To begin with, the prosecutors and ABW agents urged us to surrender the carriers with recordings (which, by the way, at that time were in the public domain). I remember how surprised the ABW commander Grzegorz Czechowicz was when we were telling him we don’t physically dispose of the carriers (CDs, floppy disks, tapes on reels), but only of a Google cloud link where the source had saved the recordings. It felt like they didn’t understand what we are trying to explain nice and easy.
Another thing is, the operation was taking hours from an early afternoon until late night not because of us, but because of the ABW team and the prosecutor’s office. They did not secure the place. Yet, they wanted to search through an open space where at least 200 people had gathered. Interestingly and mysteriously enough, the police remained unconcerned. Apparently they had been instructed by a sane superior not to be in the front line of this grotesque operation carried out by the service and prosecutor at the editorial office.

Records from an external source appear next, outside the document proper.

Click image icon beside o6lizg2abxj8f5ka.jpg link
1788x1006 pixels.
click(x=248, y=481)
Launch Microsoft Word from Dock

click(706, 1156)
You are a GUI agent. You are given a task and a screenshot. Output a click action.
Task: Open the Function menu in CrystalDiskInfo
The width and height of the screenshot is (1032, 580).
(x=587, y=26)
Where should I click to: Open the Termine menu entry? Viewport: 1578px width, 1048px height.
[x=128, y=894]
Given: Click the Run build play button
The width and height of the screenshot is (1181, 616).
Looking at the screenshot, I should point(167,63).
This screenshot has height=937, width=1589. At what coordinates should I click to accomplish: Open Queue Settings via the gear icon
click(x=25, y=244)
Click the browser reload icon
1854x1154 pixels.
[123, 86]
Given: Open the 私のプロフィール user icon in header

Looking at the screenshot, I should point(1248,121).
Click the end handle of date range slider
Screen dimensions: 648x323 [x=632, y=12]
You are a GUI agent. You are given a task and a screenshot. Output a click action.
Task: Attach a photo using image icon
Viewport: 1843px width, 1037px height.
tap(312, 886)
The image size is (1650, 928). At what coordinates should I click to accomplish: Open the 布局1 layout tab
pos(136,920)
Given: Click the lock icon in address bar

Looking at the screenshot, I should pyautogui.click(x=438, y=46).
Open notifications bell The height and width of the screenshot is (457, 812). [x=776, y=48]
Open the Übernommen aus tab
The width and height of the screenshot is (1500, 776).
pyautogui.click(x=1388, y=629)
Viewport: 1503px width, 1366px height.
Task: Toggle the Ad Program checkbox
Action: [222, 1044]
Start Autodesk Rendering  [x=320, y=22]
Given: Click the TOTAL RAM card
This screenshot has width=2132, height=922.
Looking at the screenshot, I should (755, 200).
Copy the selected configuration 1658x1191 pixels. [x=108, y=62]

Last but not least, the investigators did not have an IT specialist who would have easily created a binary copy of Latkowski’s MacBook. The judge also said that no one asked me in to Latkowki’s office where the great commotion took place that afternoon and evening. This is not true. I had been designated for this purpose and my presence had been accepted by the prosecutors. There are more statements in the judgment and its oral reasoning that give rise to even more doubts. Like the one that the crowd in front of Latkowski’s office was aggressive. A lot can be said about this crowd of reporters from various editorial offices, but not that it was aggressive! Chanting “Free media!” and aggression have pretty much nothing in common.
One final remark. I understand there is a heated dispute between certain politicians and judges. But please remember one thing. That behavior, that objection to violence towards a journalist, that basic aspect of protecting sources had nothing to do with politics. Nothing at all. To put it short, I would act the same way if this laptop was being ripped by agents supervised by any other government. Judgments calling ethical, moral behaviors aimed at protecting the rules of free press an offense build neither trust nor faith in justice. I refuse to think that this case can actually end like this. I am hoping for the prudence, reason and imagination of the appeals court.